Spring is always synonymous with new beginnings and growth. This is evident in the beautiful flowering plants, the lush green vegetation, and more importantly, a thriving U.S. economy.
This has been the trend ever since the U.S. overcame the Great Recession, which lasted from 2007 – 2009.
While the economy experienced a 4.2% jump in the spring of 2018, analysts are predicting roughly a 3% expansion in the second quarter of 2019, which would still position it to have twice the growth rate than in the first three months of the year.
Signs of growth are already evident, as seen in growing auto sales, increases in manufacturing and hiring, and the lowest level of layoffs since 1969.

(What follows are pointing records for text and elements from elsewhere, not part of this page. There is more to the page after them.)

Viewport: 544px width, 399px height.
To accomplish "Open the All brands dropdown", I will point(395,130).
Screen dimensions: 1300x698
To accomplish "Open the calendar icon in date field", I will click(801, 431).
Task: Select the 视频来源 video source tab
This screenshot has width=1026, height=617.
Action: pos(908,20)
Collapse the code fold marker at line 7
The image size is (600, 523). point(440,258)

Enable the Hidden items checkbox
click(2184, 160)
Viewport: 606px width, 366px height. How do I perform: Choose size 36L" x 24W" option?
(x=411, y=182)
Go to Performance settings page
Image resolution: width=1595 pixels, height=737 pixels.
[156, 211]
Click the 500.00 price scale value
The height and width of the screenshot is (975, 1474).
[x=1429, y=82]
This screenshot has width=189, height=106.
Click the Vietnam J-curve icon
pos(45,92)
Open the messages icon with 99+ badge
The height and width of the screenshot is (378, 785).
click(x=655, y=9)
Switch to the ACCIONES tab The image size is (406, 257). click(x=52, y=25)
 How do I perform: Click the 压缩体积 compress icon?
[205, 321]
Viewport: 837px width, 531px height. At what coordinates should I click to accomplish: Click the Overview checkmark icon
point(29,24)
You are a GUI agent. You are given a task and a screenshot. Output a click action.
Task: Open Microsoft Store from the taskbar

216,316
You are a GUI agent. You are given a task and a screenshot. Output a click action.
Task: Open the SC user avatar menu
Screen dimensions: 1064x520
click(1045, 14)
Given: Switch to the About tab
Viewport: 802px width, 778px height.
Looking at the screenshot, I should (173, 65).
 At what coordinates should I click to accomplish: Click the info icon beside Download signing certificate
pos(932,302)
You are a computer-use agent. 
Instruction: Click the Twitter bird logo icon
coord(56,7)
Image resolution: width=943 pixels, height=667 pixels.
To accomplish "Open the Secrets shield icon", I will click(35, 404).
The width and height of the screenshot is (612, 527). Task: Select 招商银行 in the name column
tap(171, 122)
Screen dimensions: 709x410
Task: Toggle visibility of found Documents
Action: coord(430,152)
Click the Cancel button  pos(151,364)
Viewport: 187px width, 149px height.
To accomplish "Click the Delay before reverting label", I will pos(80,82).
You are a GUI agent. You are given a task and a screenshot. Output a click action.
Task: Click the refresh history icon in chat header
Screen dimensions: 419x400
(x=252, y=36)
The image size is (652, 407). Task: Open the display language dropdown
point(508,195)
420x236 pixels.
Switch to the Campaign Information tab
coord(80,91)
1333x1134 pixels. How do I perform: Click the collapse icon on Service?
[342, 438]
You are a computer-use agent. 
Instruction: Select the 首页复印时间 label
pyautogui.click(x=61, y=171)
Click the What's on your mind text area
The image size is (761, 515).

The quicker sales of new automobiles will further enhance the U.S retail sales numbers, though subsequently, this will likely lead to higher gas prices as well. Fill up costs climbed 10% in March, the highest level reached since November of 2018. Wall Street is hoping for a 0.8% increase in March retail sales, or closer 0.4% if auto dealers and gas stations are excluded.
The construction sector is also projected to benefit from the spring growth, as March is generally a great time for the construction of more homes, thanks largely to the warmer, more favorable weather. Additionally, mortgage rates have dropped, which is generating more interest in buying homes.
Each of these factors will play a role in breathing life into the U.S. economy, giving us yet another reason to love the spring.